Tour of various Dictionaries in Python

--

In Python, dictionaries (dicts) are a central data structure. Dicts store an arbitrary number of objects, each identified by a unique dictionary key.

Dictionaries are also often called maps, hashmaps, lookup tables, or associative arrays. They allow for the efficient lookup, insertions and deletion of any object associated with a given key.

Dictionaries are one of the most frequently used and most important data structures in computer science. So, how does Python handle dictionaries? Let’s take a tour of the dictionary implementations in core Python and the Python standard library.

dict - Our Go-To Dictionary

Because of their importance, Python features a robust dictionary implementation that’s built directly into the core language: the dict data type.

>>> ages = {
... 'Sarah': 26,
... 'Roark': 25,
... 'Wilson': 30
... }
>>> ages
{'Sarah': 26, 'Roark': 25, 'Wilson': 30}
>>> squares = {x: x * x for x in range(5)}
>>> squares
{0: 0, 1: 1, 2: 4, 3: 9, 4: 16}

There are some constraints on which objects can be used as valid keys. Python’s dictionaries are indexed by keys that can be of any hashable type:

From Python’s Glossary, An object is hashable if it has a hash value which never changes during its lifetime (it needs a __hash__() method), and can be compared to other objects (it needs an __eq__() or __cmp__() method). Hashable objects which compare equal must have the same hash value.

All of Python’s immutable built-in objects are hashable, while no mutable containers (such as lists or dictionaries) are. Objects which are instances of user-defined classes are hashable by default; they all compare unequal (except with themselves), and their hash value is derived from their id(). (Refer here for working example)

Immutable types likes strings and numbers are hashtable and work well as dictionary keys. We can also use tuple objects as dictionary keys, as long as they contain only hashable type themselves.

Dictionaries are highly optimized and are based on a well tested and finely tuned hash table implementation that provides the performance characteristics we’d expect: O(1) time complexity for lookup, insert, update and delete operations in the average case.

Python’s built-in dictionary implementation will do everything we need and there’s a little reason not to use it.

Besides plain dict objects, Python’s standard library includes a number of specialised dictionary implementations which add some convenience features on top of built in dictionary class.
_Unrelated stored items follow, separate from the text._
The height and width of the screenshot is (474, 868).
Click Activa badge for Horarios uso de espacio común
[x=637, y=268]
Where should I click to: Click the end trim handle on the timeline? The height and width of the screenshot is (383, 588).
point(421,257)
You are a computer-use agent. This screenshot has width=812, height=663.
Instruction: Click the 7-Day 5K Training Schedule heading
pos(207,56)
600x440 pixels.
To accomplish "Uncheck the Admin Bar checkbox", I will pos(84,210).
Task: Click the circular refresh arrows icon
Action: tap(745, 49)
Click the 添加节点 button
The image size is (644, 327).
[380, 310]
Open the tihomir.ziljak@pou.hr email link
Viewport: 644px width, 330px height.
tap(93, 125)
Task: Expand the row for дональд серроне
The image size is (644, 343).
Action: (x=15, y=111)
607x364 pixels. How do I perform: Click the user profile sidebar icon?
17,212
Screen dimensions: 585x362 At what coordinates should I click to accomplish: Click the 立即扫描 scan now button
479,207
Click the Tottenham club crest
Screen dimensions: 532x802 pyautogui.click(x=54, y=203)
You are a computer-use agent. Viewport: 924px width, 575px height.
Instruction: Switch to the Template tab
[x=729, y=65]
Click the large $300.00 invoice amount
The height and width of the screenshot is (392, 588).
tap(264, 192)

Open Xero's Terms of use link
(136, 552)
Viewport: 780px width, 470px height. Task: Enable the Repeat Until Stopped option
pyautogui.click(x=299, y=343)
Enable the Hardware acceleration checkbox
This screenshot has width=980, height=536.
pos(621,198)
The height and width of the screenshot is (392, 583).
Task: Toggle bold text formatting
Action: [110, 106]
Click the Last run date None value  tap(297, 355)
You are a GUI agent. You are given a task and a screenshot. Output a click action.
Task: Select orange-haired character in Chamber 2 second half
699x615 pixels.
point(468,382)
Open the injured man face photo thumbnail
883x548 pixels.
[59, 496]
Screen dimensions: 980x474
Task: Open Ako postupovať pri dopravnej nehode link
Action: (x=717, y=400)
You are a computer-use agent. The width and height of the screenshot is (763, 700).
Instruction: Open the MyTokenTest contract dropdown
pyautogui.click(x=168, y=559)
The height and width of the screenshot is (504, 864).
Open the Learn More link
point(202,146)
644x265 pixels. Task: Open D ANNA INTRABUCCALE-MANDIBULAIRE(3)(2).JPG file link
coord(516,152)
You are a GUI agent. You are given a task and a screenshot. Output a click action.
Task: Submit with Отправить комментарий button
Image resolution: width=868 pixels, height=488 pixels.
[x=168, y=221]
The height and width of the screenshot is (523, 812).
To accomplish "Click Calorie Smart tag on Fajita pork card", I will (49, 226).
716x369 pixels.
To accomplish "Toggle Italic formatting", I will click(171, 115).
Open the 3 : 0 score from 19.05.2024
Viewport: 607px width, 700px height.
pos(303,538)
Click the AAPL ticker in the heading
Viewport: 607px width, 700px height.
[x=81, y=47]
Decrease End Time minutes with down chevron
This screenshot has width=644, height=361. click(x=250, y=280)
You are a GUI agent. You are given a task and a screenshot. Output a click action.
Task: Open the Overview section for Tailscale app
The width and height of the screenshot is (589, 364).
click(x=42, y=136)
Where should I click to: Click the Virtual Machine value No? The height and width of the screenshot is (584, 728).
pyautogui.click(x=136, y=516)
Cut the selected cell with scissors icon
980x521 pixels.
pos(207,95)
Let’s take a look at them.

OrderedDict — Remember the Insertion Order of Keys

Python includes a specialized dict subclass that remembers the insertion order of keys added to it: collections.OrderedDict

Note: standard dict preserve the insertion order of keys in CPython 3.6 and above. However if key order is important for our algorithm to work, it’s best to communicate this clearly by explictly using OrderedDict class.

OrderedDict must be imported from collections module in the standard library.

>>> import collections
>>> d = collections.OrderedDict(one=1, two=2, three=3)
>>> d
OrderedDict([('one', 1), ('two', 2), ('three', 3)])
>>> d['four'] = . 4
>>> d
odict_keys(['one', 'two', 'three', 'four'])

defaultdict — Returns Default Values for Missing Keys

The defaultdict class is another dictionary subclass that accepts a callable in its constructor whose return value will be used if a requested key cannot be found.

>>> from collections import defaultdict
>>> d = defaultdict(list)
>>> d['names'].append('Sarah')
>>> d['names'].append('Roark')
>>> d['names'].append('Wilson')
>>> d['names']
['Sarah', 'Roark', 'Wilson']

ChainMap — Search Multiple Dictionaries as a Single Mapping

The collections.ChainMap data structure groups multiple dictionaries into a single mapping. Lookups search the underlying mapping one by one until a key is found. Insertions, updates and deletions only affect the first mapping added to the chain.

>>> from collections import ChainMap
>>> d1 = {'one': 1, 'two': 2}
>>> d2 = {'three': 3, 'four': 4}
>>> chain = ChainMap(d1, d2)
>>> chain
ChainMap({'one': 1, 'two': 2}, {'three': 3, 'four': 4})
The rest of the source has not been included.